§ SELECTED EXCERPT:
——————
It was there — but it was heavily damaged. Even so, it was clear God was providing what they needed to care for the people around them, Mills said.
“We would run out of supplies and food to give people, and another truck would pull up with supplies,” she said. “We have so many stories of how God worked things out. We became a hub for the community.”
The situation opened the door for them to have a deeper relationship with their neighbors and forge bonds, Mills said. “It gave us a chance to say, ‘We really do care about you and we love you.’”
The storms forged another deeper relationship too — one with nearby Open Door Baptist Church. For months, the two congregations shared Open Door Baptist’s facilities, with one having Sunday School and the other having worship and then switching.
After a while, they decided to meet together for the summer. They liked it so much they extended it until the end of the year.
“Before long, we had merged, so they came with us when we moved into our new building in February 2014,” Mills said.
Brian Harris, pastor of Mountain View Baptist Church, Sylvania, said his church also felt God had brought goodness out of the tornado that leveled their church, even though it was “devastating.”
He still gets emotional when he talks about it, but he’s quick to say he was never hopeless.
“God has blessed us,” he said.
After the storm passed through in 2011, Harris — a bivocational pastor — got called out by the natural gas company he works for, but on the way there, a deacon called with greater urgency.
‘The church is gone’
“He said, ‘The church is gone,’” Harris said. “I was devastated. My boss could tell my mind wasn’t there, so he told me they could handle it and to go take care of my church.”
He drove right past Mountain View Baptist without even realizing it.
“I asked a volunteer fireman where the church was, and he said, ‘I think you passed it.’ I realized then I was standing right in front of where it had been,” Harris said.
When he had become pastor of Mountain View Baptist in 2006, the church had a brand-new sanctuary, a project recently completed by a Carpenters for Christ group.
——————
§ DATA SEGMENT:
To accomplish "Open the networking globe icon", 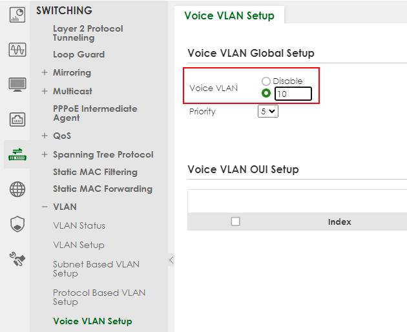I will coord(17,189).
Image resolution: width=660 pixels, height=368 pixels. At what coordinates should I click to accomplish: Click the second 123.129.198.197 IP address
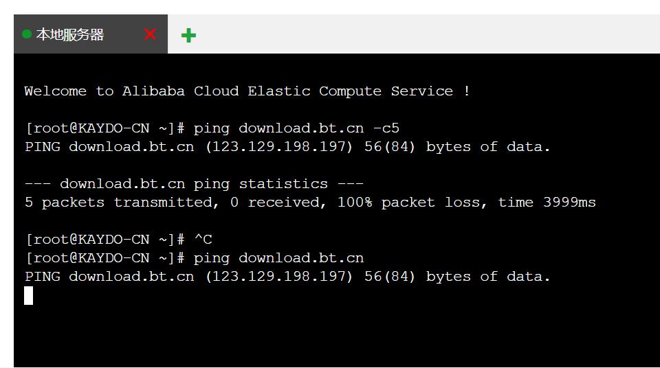pyautogui.click(x=280, y=276)
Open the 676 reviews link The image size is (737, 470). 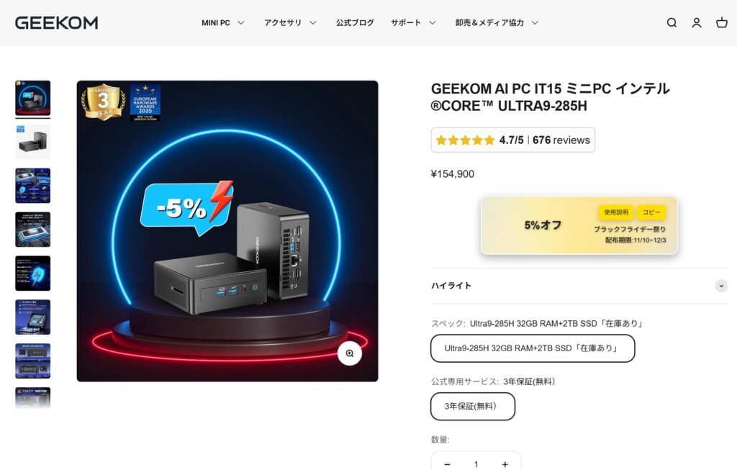pyautogui.click(x=562, y=140)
——————
§ TASK DETAILS:
Summarize the excerpt about the churches after the tornado in three sentences.

§ REPLY TO THE EXERCISE:
Mills said that, despite heavy damage, God kept providing supplies for her congregation to care for the people around them, making it a hub for the community and deepening its bonds with neighbors. Her congregation also shared Open Door Baptist Church's facilities for months, and the two eventually merged before moving into a new building in February 2014. Brian Harris, pastor of Mountain View Baptist Church in Sylvania, said God brought goodness out of the 2011 tornado that leveled his church, a loss so complete that he drove past the site without realizing it.